Mrs May’s pledge to re-introduce grammar schools where there is a local desire for them is not merely sensible: it is scriptural.
Let me declare my interest: I went to a Catholic grammar school. The majority of pupils were there having passed the 11-plus, but there were not enough bright Catholics to fill all the places (those who failed were normally sent to Cardinal Newman’s secondary modern in another part of the city). So the surplus places were offered to Protestant children on a fee-paying basis. Most of them had failed the 11-plus but were accepted on the basis of the school’s own entrance exam. I was one of the latter.
It took but five minutes to recognise that the 11-plus was a long way from infallible. Some of the brightest children in the fast stream had failed it and some of the strugglers in the third stream had passed it. Nor was it a question just of late development. Some of the failures excelled in Latin or maths from the outset.
That injustice, however, can be put right by a more flexible system of transfers. The core concept of giving the brightest children a highly academic education tailored to their abilities is sound and just.
Consider the Parable of the Talents. One man was gifted with five talents which he turned into another five, one with two which he used to make another two, but the chap with a single talent buried it in the ground and did nothing with it.
As a society we do nothing with a lot of talent, which lies buried in the ground of large urban council estates. A bright child from a deprived or chaotic background has a major escape route if his or her education is designed to stretch abilities to the limit. I saw it happen often enough in my own constituency which had both the 11-plus and grammar schools.
To be sure, the children of professional parents will be coached and encouraged, but instead of worrying about their “unfair” advantages we should worry about the unfair disadvantages of those who, able to profit from a rigorous education to the benefit of both self and others, instead sit in disrupted classes, breathing a lack of aspiration in the very air around them. There is nothing kind or Christian about that.

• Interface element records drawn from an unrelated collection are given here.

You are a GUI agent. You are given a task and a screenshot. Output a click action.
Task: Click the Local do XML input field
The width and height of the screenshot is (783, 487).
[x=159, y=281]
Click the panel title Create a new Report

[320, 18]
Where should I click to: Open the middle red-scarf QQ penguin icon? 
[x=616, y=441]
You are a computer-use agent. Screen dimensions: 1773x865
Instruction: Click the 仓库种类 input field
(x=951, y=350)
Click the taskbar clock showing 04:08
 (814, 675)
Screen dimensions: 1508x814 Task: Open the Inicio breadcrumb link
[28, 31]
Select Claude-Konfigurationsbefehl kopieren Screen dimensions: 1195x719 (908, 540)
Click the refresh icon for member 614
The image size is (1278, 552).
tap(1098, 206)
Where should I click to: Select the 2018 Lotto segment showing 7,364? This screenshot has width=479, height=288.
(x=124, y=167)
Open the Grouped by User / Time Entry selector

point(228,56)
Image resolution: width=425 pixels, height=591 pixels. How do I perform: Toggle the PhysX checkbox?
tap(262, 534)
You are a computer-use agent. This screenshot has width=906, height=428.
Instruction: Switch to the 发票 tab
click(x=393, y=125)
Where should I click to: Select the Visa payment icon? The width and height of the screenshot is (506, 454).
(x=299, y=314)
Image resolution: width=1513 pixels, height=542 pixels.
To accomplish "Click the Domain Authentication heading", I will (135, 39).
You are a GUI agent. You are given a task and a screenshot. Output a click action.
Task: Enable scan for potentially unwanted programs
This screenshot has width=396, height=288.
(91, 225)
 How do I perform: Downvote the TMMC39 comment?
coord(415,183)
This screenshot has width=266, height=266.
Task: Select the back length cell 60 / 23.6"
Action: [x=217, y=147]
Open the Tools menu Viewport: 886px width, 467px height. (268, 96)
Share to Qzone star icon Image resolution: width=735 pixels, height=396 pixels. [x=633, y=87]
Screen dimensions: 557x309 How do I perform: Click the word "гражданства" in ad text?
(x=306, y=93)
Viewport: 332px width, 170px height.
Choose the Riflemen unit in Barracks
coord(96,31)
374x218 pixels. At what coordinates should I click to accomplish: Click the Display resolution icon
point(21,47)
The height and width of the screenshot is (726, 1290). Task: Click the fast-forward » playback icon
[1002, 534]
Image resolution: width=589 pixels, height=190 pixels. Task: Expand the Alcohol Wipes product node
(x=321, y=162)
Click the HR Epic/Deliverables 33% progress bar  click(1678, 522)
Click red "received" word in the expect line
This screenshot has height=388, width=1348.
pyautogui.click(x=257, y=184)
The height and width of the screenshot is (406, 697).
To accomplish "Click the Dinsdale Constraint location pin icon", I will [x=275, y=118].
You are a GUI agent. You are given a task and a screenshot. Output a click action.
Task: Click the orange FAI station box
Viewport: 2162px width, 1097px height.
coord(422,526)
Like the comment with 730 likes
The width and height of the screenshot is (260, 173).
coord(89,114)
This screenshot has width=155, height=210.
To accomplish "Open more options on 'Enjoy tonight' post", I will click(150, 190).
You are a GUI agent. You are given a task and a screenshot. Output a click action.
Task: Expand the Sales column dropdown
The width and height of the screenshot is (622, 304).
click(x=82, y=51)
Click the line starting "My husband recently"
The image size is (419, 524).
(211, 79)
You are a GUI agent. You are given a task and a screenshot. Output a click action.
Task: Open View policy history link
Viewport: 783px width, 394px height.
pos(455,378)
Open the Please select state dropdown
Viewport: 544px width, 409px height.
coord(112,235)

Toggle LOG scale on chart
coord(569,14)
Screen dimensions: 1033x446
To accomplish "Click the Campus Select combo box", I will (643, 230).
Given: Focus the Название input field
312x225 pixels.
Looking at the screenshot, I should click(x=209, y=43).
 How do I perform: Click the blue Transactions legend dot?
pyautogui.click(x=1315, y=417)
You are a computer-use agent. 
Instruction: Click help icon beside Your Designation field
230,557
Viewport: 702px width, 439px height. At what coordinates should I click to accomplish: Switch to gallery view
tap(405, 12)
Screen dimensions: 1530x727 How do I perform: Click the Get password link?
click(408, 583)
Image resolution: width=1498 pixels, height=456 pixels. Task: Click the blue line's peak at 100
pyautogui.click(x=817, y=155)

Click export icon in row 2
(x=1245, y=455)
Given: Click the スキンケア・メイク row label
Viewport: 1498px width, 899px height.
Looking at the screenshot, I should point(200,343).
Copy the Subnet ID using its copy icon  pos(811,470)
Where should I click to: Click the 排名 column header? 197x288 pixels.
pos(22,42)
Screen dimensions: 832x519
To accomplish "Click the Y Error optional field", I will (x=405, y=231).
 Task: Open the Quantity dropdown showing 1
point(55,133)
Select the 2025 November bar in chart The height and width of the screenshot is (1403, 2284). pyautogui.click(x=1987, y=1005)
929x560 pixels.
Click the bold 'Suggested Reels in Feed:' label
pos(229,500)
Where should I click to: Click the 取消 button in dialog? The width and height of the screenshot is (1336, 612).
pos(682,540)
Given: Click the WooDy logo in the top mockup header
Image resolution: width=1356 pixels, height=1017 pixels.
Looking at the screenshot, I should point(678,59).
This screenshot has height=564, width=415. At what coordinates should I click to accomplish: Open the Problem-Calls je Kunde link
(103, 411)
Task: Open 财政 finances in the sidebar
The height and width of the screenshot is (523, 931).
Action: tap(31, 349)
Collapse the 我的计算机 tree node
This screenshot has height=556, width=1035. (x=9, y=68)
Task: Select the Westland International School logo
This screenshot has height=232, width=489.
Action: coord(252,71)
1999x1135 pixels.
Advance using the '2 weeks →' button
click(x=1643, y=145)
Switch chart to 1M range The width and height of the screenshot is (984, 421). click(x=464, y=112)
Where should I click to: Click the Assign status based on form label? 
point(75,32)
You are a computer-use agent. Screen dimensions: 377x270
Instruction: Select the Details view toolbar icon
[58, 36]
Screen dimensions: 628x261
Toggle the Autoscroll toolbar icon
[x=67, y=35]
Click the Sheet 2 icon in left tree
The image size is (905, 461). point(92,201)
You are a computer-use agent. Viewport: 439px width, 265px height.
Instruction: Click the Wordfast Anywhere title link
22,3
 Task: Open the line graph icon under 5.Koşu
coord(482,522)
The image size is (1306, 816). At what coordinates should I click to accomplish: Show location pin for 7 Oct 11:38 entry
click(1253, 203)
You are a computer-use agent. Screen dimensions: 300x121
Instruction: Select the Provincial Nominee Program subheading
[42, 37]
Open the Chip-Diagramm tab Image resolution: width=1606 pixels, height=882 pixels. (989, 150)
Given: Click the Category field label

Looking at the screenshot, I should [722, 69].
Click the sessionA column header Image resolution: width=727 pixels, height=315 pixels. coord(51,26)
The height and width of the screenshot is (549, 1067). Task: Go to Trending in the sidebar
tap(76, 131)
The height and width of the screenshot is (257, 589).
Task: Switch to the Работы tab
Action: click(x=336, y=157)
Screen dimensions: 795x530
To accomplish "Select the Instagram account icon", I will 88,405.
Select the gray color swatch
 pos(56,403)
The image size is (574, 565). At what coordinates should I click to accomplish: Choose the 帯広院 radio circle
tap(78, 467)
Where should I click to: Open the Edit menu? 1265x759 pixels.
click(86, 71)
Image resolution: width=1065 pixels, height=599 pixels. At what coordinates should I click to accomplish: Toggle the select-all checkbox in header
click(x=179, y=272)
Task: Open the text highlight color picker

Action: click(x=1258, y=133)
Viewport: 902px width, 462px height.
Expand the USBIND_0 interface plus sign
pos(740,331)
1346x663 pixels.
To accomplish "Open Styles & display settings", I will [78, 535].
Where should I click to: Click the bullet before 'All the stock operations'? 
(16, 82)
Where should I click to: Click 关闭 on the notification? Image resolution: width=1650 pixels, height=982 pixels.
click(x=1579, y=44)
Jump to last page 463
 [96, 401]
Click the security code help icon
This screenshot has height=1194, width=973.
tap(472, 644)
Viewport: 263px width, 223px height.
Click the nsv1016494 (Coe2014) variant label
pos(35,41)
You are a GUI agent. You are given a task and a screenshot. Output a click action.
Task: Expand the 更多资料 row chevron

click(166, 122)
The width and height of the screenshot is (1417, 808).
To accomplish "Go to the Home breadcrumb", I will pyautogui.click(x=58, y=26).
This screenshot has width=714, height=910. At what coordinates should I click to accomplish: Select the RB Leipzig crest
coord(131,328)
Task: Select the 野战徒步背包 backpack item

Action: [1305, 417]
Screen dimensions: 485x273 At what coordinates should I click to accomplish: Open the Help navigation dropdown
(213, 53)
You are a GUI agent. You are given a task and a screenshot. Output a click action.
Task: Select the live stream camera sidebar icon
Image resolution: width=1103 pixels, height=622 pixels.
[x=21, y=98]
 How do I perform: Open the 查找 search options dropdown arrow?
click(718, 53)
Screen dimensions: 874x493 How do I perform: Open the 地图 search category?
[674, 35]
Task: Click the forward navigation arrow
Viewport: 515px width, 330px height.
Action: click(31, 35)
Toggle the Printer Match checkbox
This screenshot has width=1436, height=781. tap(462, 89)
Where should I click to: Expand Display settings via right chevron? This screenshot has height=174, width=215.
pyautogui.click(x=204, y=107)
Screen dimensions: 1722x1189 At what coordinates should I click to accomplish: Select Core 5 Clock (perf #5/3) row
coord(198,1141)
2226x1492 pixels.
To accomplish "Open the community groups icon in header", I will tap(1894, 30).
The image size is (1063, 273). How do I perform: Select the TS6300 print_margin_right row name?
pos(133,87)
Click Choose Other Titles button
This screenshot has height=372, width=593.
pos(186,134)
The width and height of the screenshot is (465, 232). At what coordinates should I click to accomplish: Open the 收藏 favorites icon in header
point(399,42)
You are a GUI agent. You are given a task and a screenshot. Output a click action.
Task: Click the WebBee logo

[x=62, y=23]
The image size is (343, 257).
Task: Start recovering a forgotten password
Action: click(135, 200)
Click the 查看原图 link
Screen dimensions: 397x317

We think nothing of it if people who are exceptionally gifted in music, sport or the arts receive special coaching or scholarships to nurture their talent, but we have somehow been persuaded that it is different for academic children. It is not. There is not and never has been anything divisive about making sure that nobody’s talent is buried in the ground.
The master in Our Lord’s parable was pretty furious to find the gift he had given languishing in a hole. He punished the servant by taking it away. Today, however, it is the system itself which buries the talent, with often its owner being unaware of its presence. If it is then taken away it is all our loss.
The parable also makes the obvious point that although we are not all equally endowed it is what we do with what we have that matters. The Good Samaritan had done pretty well for himself for we know that he was travelling with a beast carrying oil, wine and bandages, and that he had money enough to pay the innkeeper and to take out credit with him.
Had he done less well, he would have been unable to help the man who fell among thieves. Similarly, every talent buried in the ground is an opportunity missed not just for the individual but for us all.
It is fatuous to argue that massing a large number of pupils with mixed abilities allows every talent to be catered for. That works well enough where there is home back-up and a catchment area which provides for shared aspiration between parents and schools. But, as the PM observed, that tends to result in selection by house price. Selection by merit is much fairer.
I am proud that one of the PM’s earliest announcements should be permission for new grammar schools to come into being. Then, of course, there is Brexit. Perhaps when we are no longer part of a big, interventionist, protectionist bloc, British talents will be able to flourish, having been finally dug up from the ground and put to use.
The success of our athletes in the Olympics is a tribute to the National Lottery as well as their own talents. They were given a chance to bring on sporting prowess. Why on earth should it be less moral to provide for tomorrow’s Nobel Prize winners?